Dalla firma dell’Accordo di Parigi nel 2015, la Cina è responsabile di oltre il 60% dell’aumento delle emissioni globali di CO2, mentre le emissioni di Stati Uniti e Ue sono diminuite. La Cina ora produce oltre il 30% del totale annuo delle emissioni globali, più di tutti i Paesi sviluppati messi insieme.

Tuttavia, i cambiamenti strutturali nell’economia e nel mix energetico della Cina suggeriscono un possibile punto di svolta. La crescita delle emissioni è diminuita drasticamente, da circa il 9% annuo negli anni 2000 allo 0,7% annuo nel 2024. Nel primo trimestre 2025, le emissioni della Cina potrebbero persino aver iniziato a diminuire, trainate da un’impennata nella diffusione delle energie rinnovabili e dal rallentamento dell’attività industriale.

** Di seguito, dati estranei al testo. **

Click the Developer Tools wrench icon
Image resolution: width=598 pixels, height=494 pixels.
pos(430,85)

LA CAPACITÀ DI ENERGIA RINNOVABILE DELLA CINA

A maggio 2025 la Cina ha installato 93 GW di capacità solare, quattro volte di più rispetto allo stesso periodo del 2024 e più di qualsiasi altro Paese installato nell’intero anno precedente. Questi progressi sono stati accelerati da un ultimo sforzo per raggiungere gli obiettivi provinciali previsti dal 14° Piano Quinquennale. Pertanto, sebbene sia prevista una certa decelerazione a causa dei colli di bottiglia della rete e dei limiti di disponibilità di terreni, la direzione del percorso sembra chiara.

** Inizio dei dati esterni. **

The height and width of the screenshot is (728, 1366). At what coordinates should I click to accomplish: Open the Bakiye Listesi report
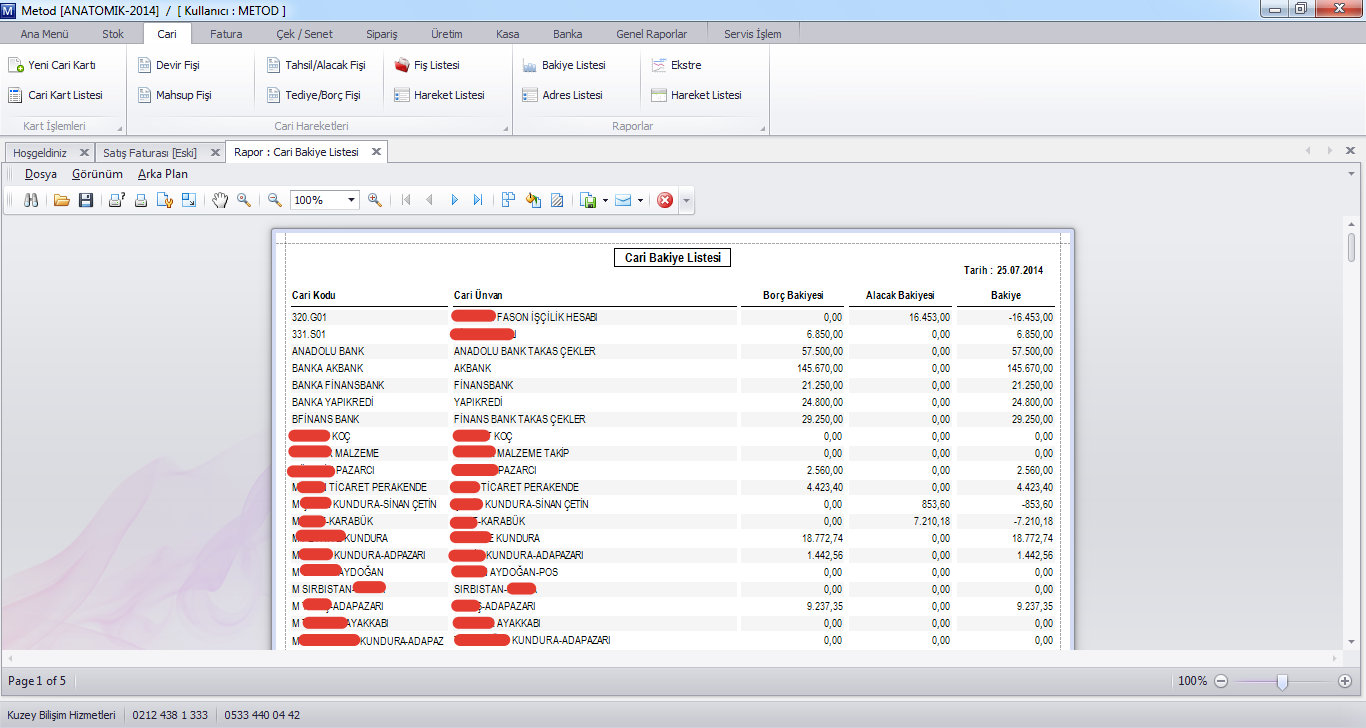point(564,65)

Parallelamente, tuttavia, il carbone svolge ancora un ruolo dominante nel mix elettrico cinese. Questa espansione simultanea di energie rinnovabili e carbone riflette un approccio politico deliberato, in cui le misure climatiche sono esplicitamente progettate per coordinarsi con lo sviluppo economico e la stabilità sociale.

Le crescenti pressioni economiche interne, dalla riduzione della domanda interna al rallentamento della crescita del PIL, rafforzano questa dinamica, spingendo Pechino a considerare le tecnologie pulite e la sicurezza energetica non solo come soluzioni climatiche, ma come risposte strategiche alle vulnerabilità economiche che mantengono la competitività industriale.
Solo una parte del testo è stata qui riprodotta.